Allah Subhanahu wa Ta’ala memulainya dengan Penafian, baru kemudian Penetapan.  Hal yang seperti itu cukup banyak dijumpai di dalam Al-Qur’an, contoh Firman Allah Ta’ala (artinya),
“Dan ingatlah ketika Ibrahim berkata kepada bapaknya dan kaumnya, ‘Sesungguhnya aku tidak bertanggung jawab terhadap apa yang kamu sembah, tetapi aku menyembah Rabb yang menciptakan diriku.”  
(QS. Az-Zukhruf;  26-27)
Dengan demikian hal pertama yang Beliau lakukan adalah, melepaskan diri dari segala yang disembah, untuk kemudian menetapkan Ibadah Beliau hanya untuk Allah semata Yang telah menciptakannya.

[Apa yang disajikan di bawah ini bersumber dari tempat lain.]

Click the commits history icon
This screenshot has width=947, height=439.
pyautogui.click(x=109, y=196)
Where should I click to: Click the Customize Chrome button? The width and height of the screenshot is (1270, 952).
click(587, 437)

4.       4. Tidak disebut ta’at kepada syaithan, kecuali dalam berbuat maksiat kepada Allah yang merupakan suatu bentuk Ibadah seperti Firman-Nya (artinya),
“Agar kalian tidak menyembah syaithan.”
Dan Ibadah itu sendiri berarti Merendahkan Diri.  Oleh karena itu, barangsiapa menta’ati syaithan dalam bermaksiat kepada Allah, berarti dia telah menyembahnya.

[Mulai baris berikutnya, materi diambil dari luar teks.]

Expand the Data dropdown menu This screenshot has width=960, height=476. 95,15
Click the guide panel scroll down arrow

5.       5. Ibadah itu tidak khusus berupa Ruku’, Sujud, Penyembelihan, Nadzar dan lain-lain, tetapi bersifat umum yang mencakup semua keta’atan yang di dalamnya disertai ketundukan yang sempurna.
(
Baca juga artikel PARA PENYEMBAH DA'I, dan PARA DA'I YANG MENGAJAK KE JAHANNAM)

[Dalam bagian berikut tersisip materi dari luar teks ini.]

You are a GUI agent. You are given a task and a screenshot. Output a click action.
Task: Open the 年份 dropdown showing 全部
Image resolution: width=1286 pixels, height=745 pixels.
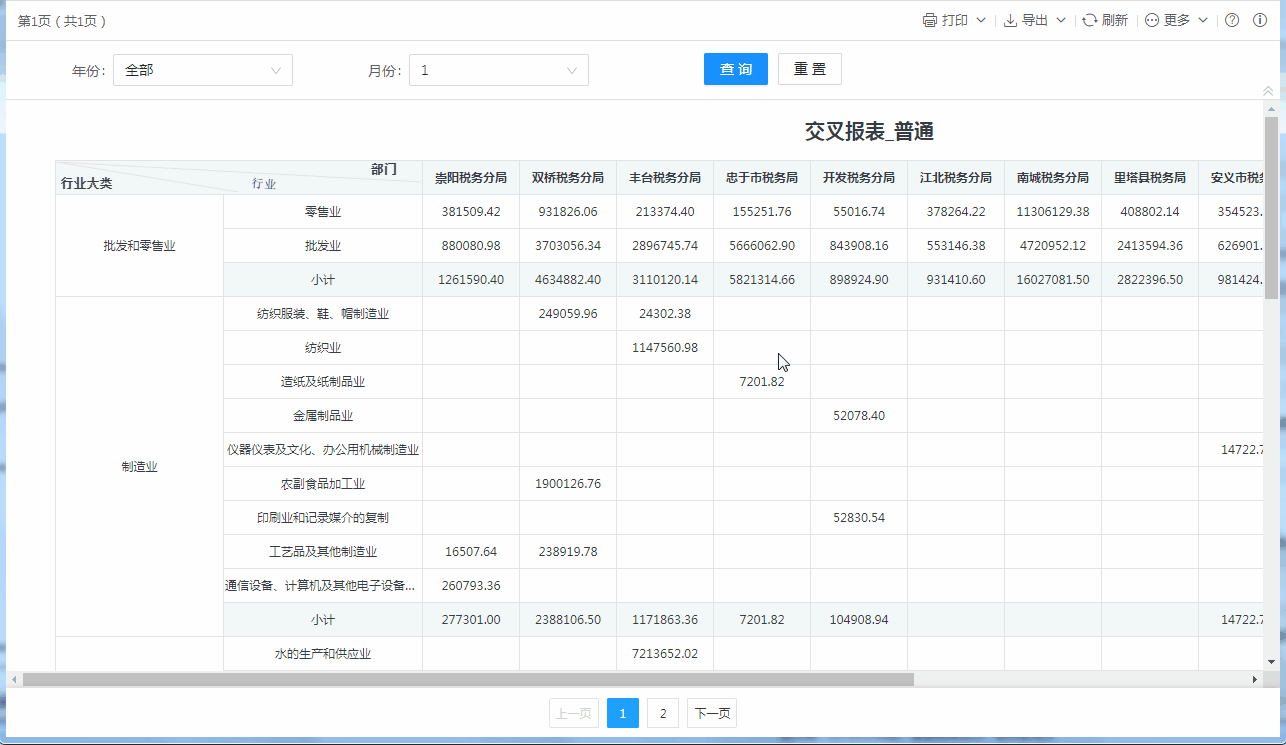click(203, 70)
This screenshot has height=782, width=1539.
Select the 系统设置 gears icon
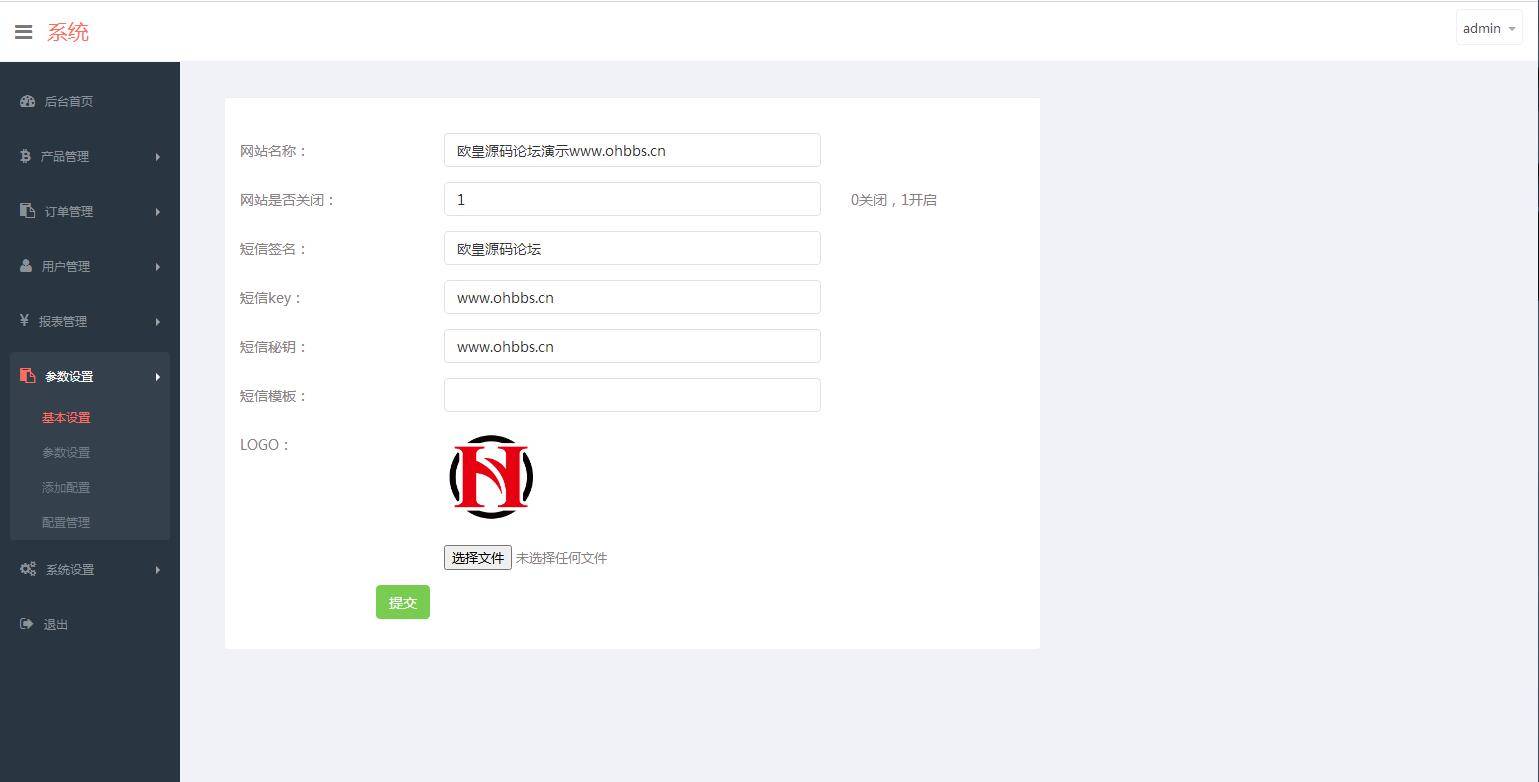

6.      Allah Ta’ala telah menyebut keta’atan kepada syaithan itu sebagai Ibadah.  Dengan demikian, di dalamnya terdapat peringatan agar tidak ta’at kepada syaithan dengan berbuat maksiat kepada Allah ‘Azza wa Jalla.
7.       Firman-Nya (artinya),
“Dan hendaklah kalian menyembah-Ku.  Inilah jalan yang lurus.”, yaitu adanya keharusan untuk menyembah Allah semata.
“Wa ani’ buduuniy” (Dan hendaklah kalian menyembah-Ku).”
Ibadah itu mengandung Dua Pengertian;
Pertama, Ta’abbud.
Kedua, Muta’abbad bihi.
Ta’abbud,  berarti menghinakan diri kehadirat Allah ‘Azza wa Jalla melalui perbuatan seorang hamba seperti Shalat, Zakat, Qiyamul lail, Haji dan lain sebagainya.
Muta’abbad bihi, sebutan yang mencakup semua hal yang dicintai dan diridhai Allah ‘Azza wa Jalla, baik berupa ucapan maupun perbuatan, yang bathin maupun yang dzahir, yang bersifat qalbiyah (hati) maupun anggota badan (jawarih).
8.      6. Jalan yang lurus itu adalah Tauhid, yang di dasarkan pada Firman-Nya (artinya), “Inilah Jalan yang lurus.”.  “Hadza” (Inilah), berarti meninggalkan segala macam bentuk penyembahan / peribadatan terhadap syaithan dan hanya beribadah kepada Allah Ta’ala semata.
“Shiraatun Mustaqiim” (Jalan yang Lurus), yakni jalan yang tidak bengkok sedikitpun.
(Baca artikel, MANHAJ)
9.       7. Jalan itu ada yang lurus dan ada yang tidak lurus (bengkok).
Allah Subhanahu wa Ta’ala berfirman (artinya),
“Dan bahwa (yang Kami perintahkan ini) adalah jalan-Ku yang lurus, maka ikutilah dia.  Dan janganlah kamu mengikuti jalan-jalan (yang lain), karena jalan itu mencerai-beraikan kalian dari jalan-Nya.”  
(QS. Al-An’aam;  153).
Dengan demikian setiap orang dari umat manusia ini memiliki jalan masing-masing.  Jika dia berjalan di atas syari’at Allah, maka berarti dia berjalan di atas jalan yang lurus.  Dan jika sebaliknya, maka berarti dia berjalan di atas jalan yang tidak lurus (bengkok) / jalan-jalan Syaithan.

oOo

(Disadur bebas dari kitab “Tafsiir Al-Qur’aanil Kariim”, Syaikh Muhammad bin Shalih Al-‘Utsaimin.)